* **ACTIVITY**: Pictures appear among the records. Write out all else exactly as it stands.

* **GIVEN RECORDS**:
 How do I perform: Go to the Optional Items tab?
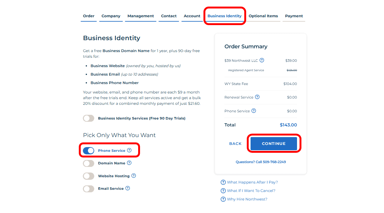point(263,16)
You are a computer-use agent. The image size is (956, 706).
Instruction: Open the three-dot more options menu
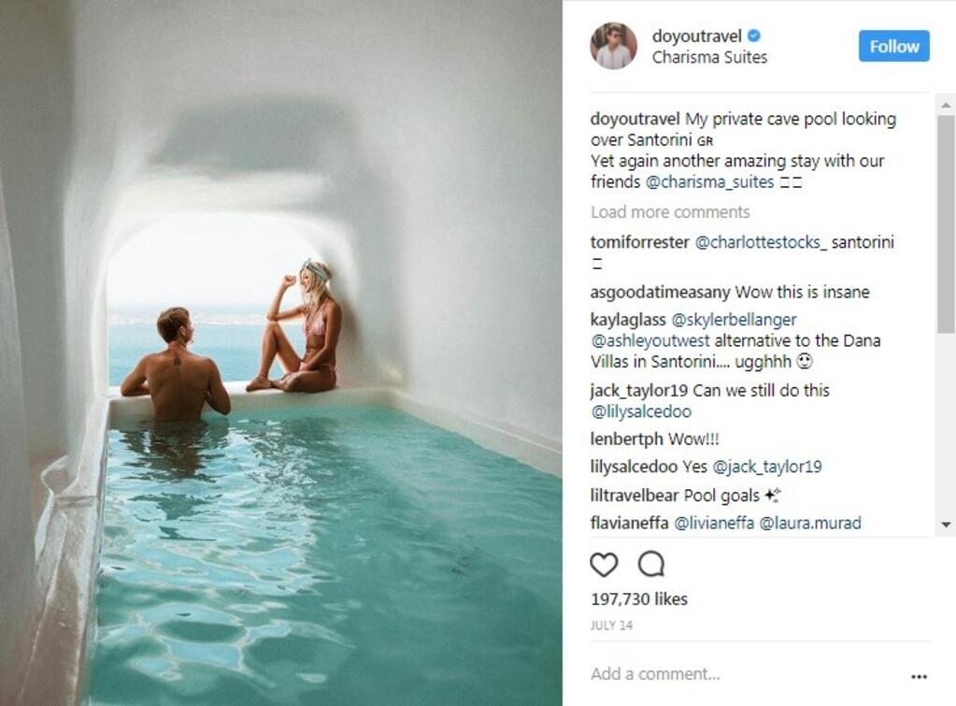(919, 676)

* **SOLVED EXERCISE**:
 How do I perform: Go to the Optional Items tab?
point(263,16)
You are a computer-use agent. The image size is (956, 706).
Instruction: Open the three-dot more options menu
(919, 676)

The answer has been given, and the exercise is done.